**Tareas pendientes:**
[a] Transcribe sin cambios el pasaje del fragmento sobre la Segunda Venida que abre con las palabras que contienen "Y en medio de" y cierra con "88 [89], 48-52).".
[b] Traduce al inglés esta oración del fragmento sobre la Segunda Venida: «El cumplimiento de la primera profecía es garantía del cumplimiento de la segunda.»

**Fragmento de página:**

+-------+

Y, como dijimos, esta profecía que ya se cumplió es figura de otra que aun no se cumplió: el cataclismo que sobrevendrá sobre la tierra antes de su Segunda Venida, en donde tampoco quedará piedra sobre piedra: “Después, habiendo ido a sentarse en el Monte de los Olivos, se acercaron a Él sus discípulos en particular, y le dijeron: ‘Dinos cuándo sucederá esto, y cuál será la señal de su advenimiento y de la consumación del siglo” (San Mateo XXIV, 3).
Las señales son la gran tribulación, matanzas, odio, escándalos, traición, falsedades, error, iniquidad, frío … (cf. San Mateo XXIV, 9-12), “porque habrá, entonces, grande tribulación, cual no la hubo desde el principio del mundo hasta ahora, ni la habrá más” (San Mateo XXIV, 21). El cumplimiento de la primera profecía es garantía del cumplimiento de la segunda.
Fue tan terrible el asedio y toma de Jerusalén en el año 70 que muchas madres llagaron a comerse a sus propios hijos. 1.100.000 judíos fueron pasados a cuchillo. 97.000 hebreos hechos prisioneros y duramente castigados, e innumerables condenados al suplicio de la cruz. Esto fue figura de una realidad futura previa a la Parusía de Nuestro Señor Jesucristo.
¿Cuándo sucederá esto? “En cuanto al día aquel y a la hora, nadie sabe, ni los ángeles del cielo, sino el Padre solo” (San Mateo XXIV, 36). La venida de Nuestro Señor a la tierra nos tomará, pues, de sorpresa.
Y en medio de todos estos terribles acontecimientos, todos los hombres, justos y pecadores, quedarán consternados al aparecer la majestad de Cristo, porque ninguno se sentirá seguro de su inocencia: “Y entonces aparecerá en el cielo la señal del Hijo del hombre; y entonces plañirán todas las tribus de la tierra, y verán al Hijo del hombre que vendrá sobre las nubes del cielo, con gran poder y majestad” (San Mateo XXIV, 30).
Y clamarán a Dios:
“Recuerda, oh, Señor, lo que es la vida; ¿acaso habrías creado en vano a los hijos de los hombres? … Señor, acuérdate del oprobio de tus siervos: llevo yo en mi pecho las hostilidades de los gentiles, el insulto con que tus enemigos (el mundo pagano) persiguen, oh, Yahvé, persiguen los pasos de tu ungido (Nuestro Señor Jesucristo y su Iglesia)” (Salmo 88 [89], 48-52).
La incertidumbre de la que está rodeada el tiempo de la Parusía parece ser el aspecto más penoso de esta espera. Llenos de ansiedad, esperamos a Nuestro Señor vigilantes, porque puede ser que llegue dentro de mucho, como también mañana mismo.
Pero al dolor presente seguirá la alegría de verlo. Así como la parturienta siente dolor y alegría a la vez por el hijo que está por nacer, así también la espera causa esta suerte de sentimientos encontrados.

+-------+

**Datos registrados:**
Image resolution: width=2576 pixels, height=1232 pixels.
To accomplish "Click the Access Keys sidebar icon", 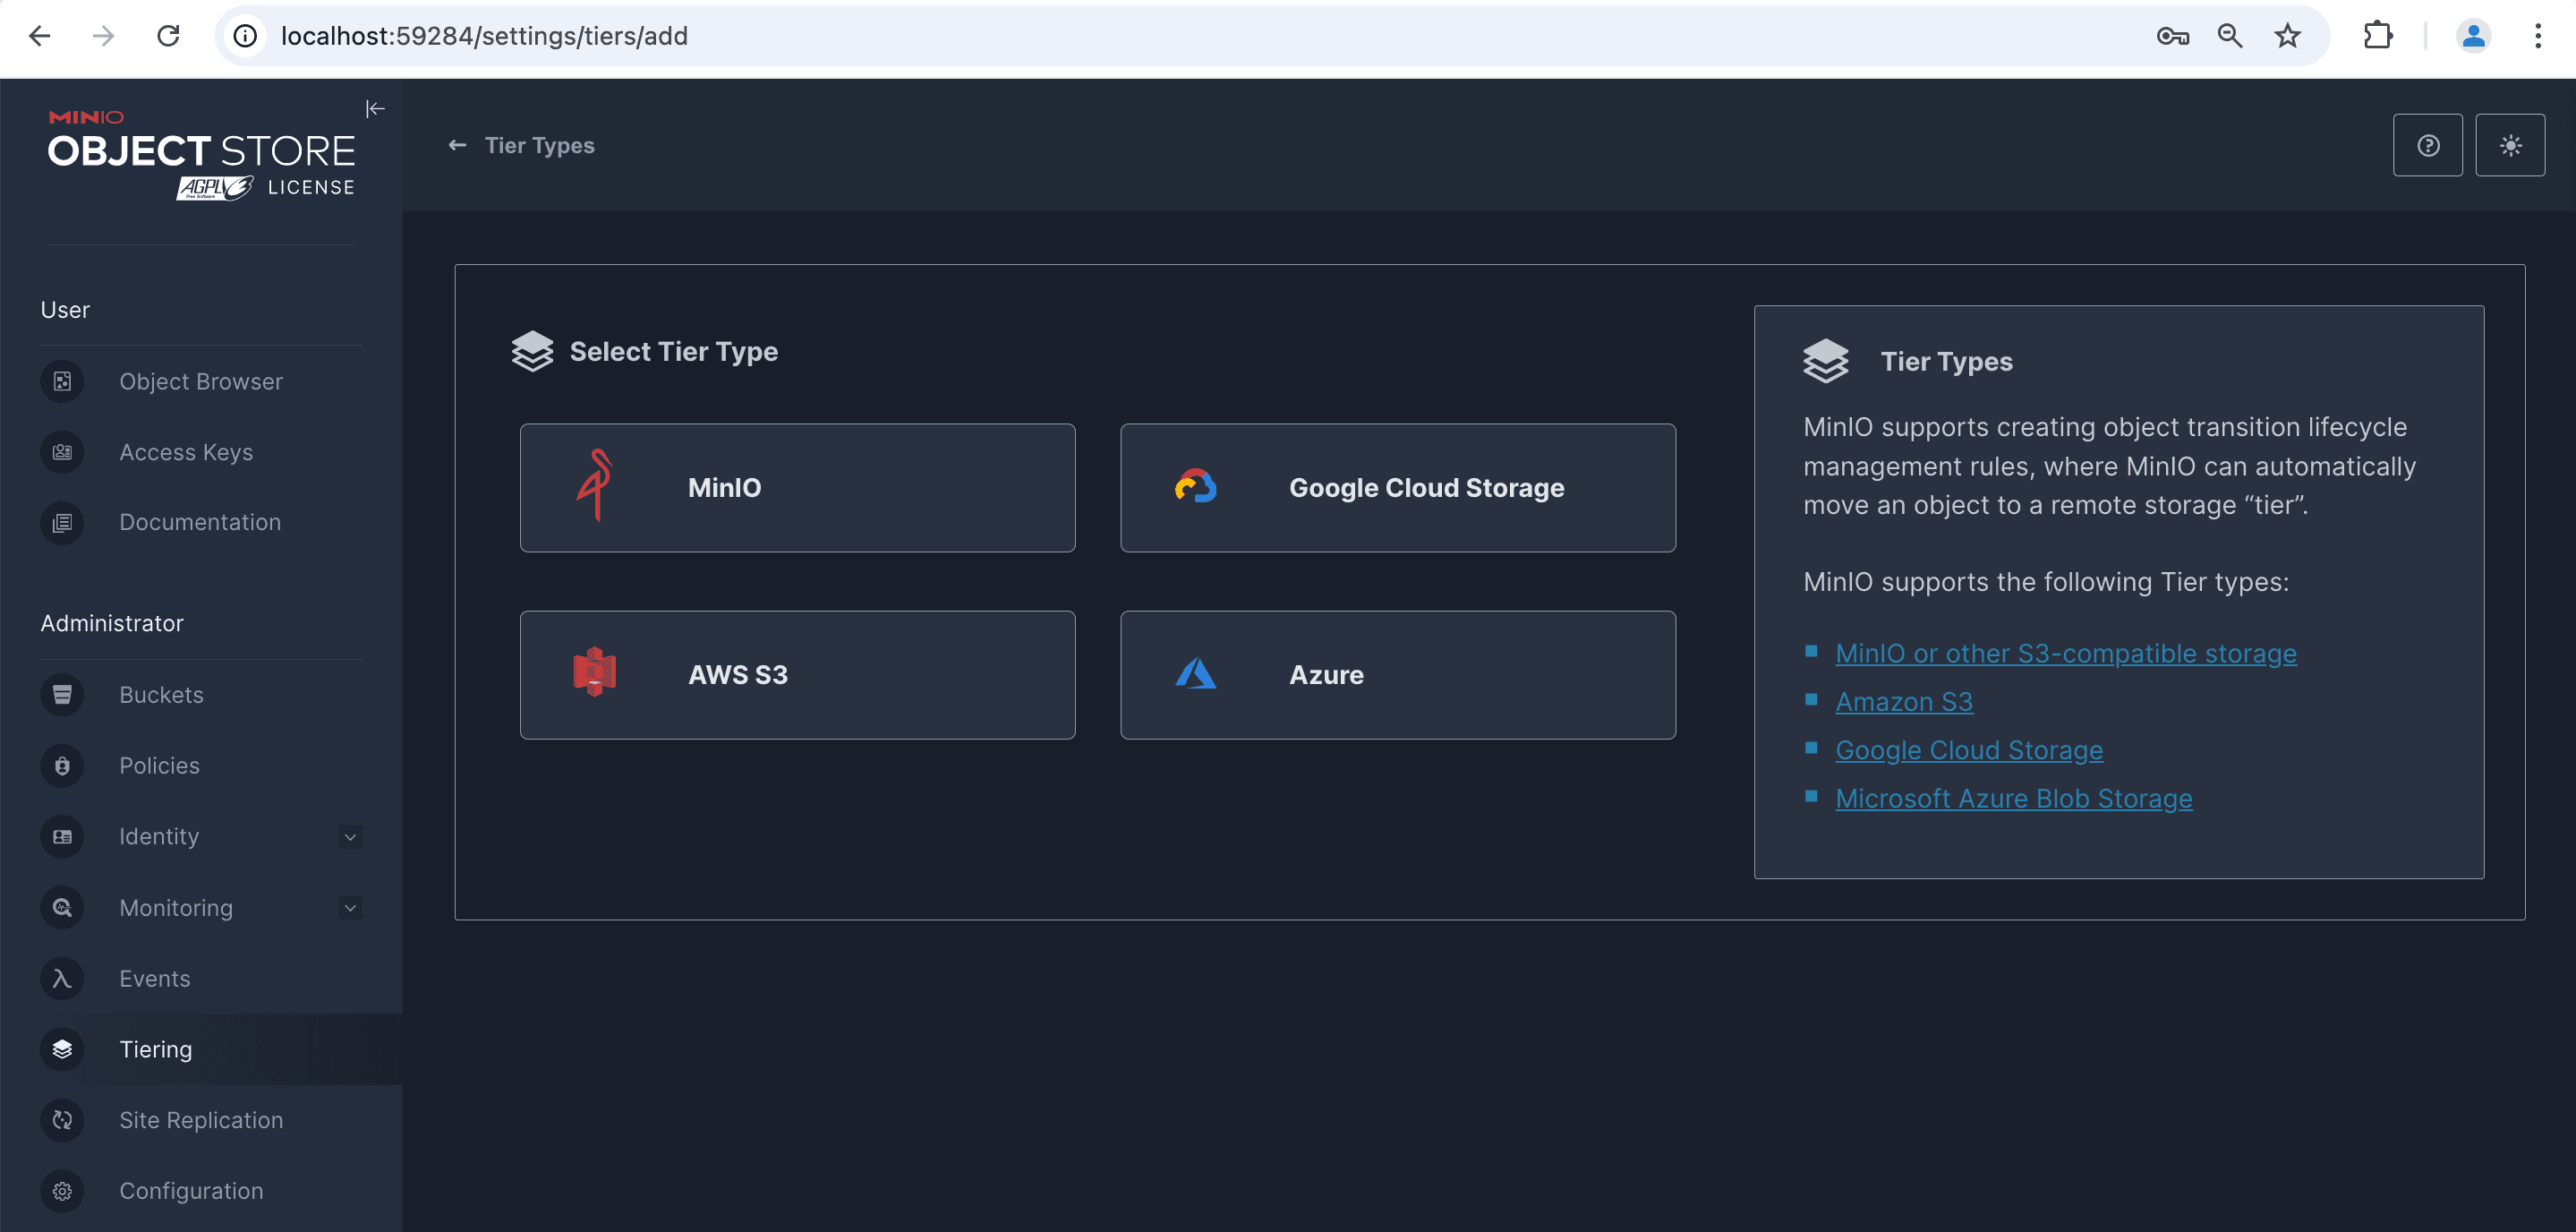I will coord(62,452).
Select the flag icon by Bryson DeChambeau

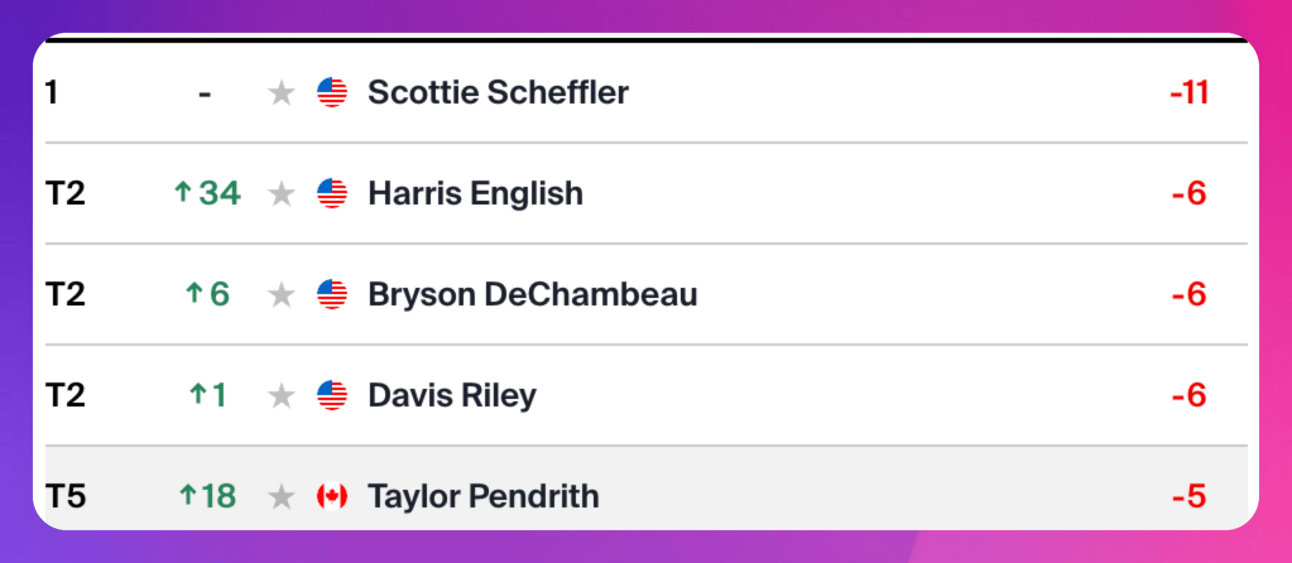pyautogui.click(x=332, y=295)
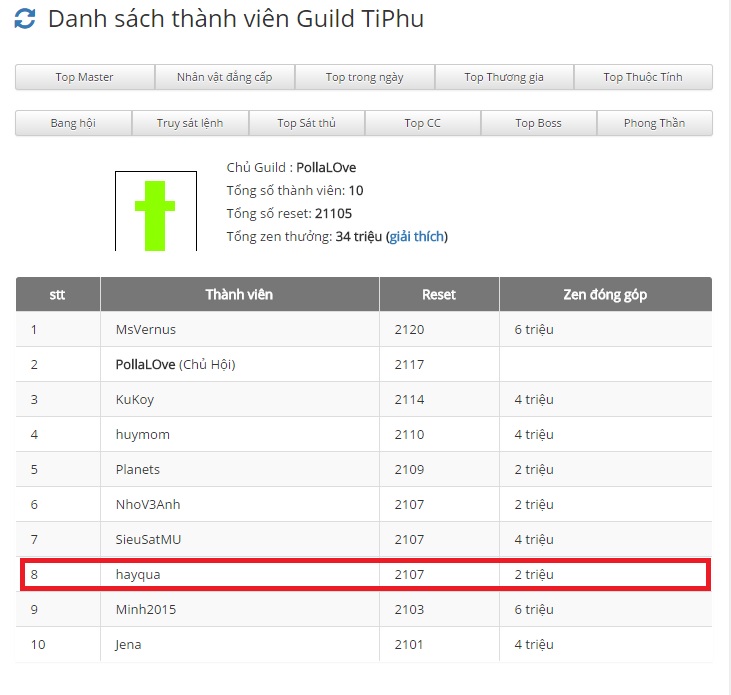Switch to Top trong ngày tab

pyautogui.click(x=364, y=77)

+-------+

**Respuestas:**
[a]
Y en medio de todos estos terribles acontecimientos, todos los hombres, justos y pecadores, quedarán consternados al aparecer la majestad de Cristo, porque ninguno se sentirá seguro de su inocencia: “Y entonces aparecerá en el cielo la señal del Hijo del hombre; y entonces plañirán todas las tribus de la tierra, y verán al Hijo del hombre que vendrá sobre las nubes del cielo, con gran poder y majestad” (San Mateo XXIV, 30).
Y clamarán a Dios:
“Recuerda, oh, Señor, lo que es la vida; ¿acaso habrías creado en vano a los hijos de los hombres? … Señor, acuérdate del oprobio de tus siervos: llevo yo en mi pecho las hostilidades de los gentiles, el insulto con que tus enemigos (el mundo pagano) persiguen, oh, Yahvé, persiguen los pasos de tu ungido (Nuestro Señor Jesucristo y su Iglesia)” (Salmo 88 [89], 48-52).

[b] The fulfillment of the first prophecy is a guarantee of the fulfillment of the second.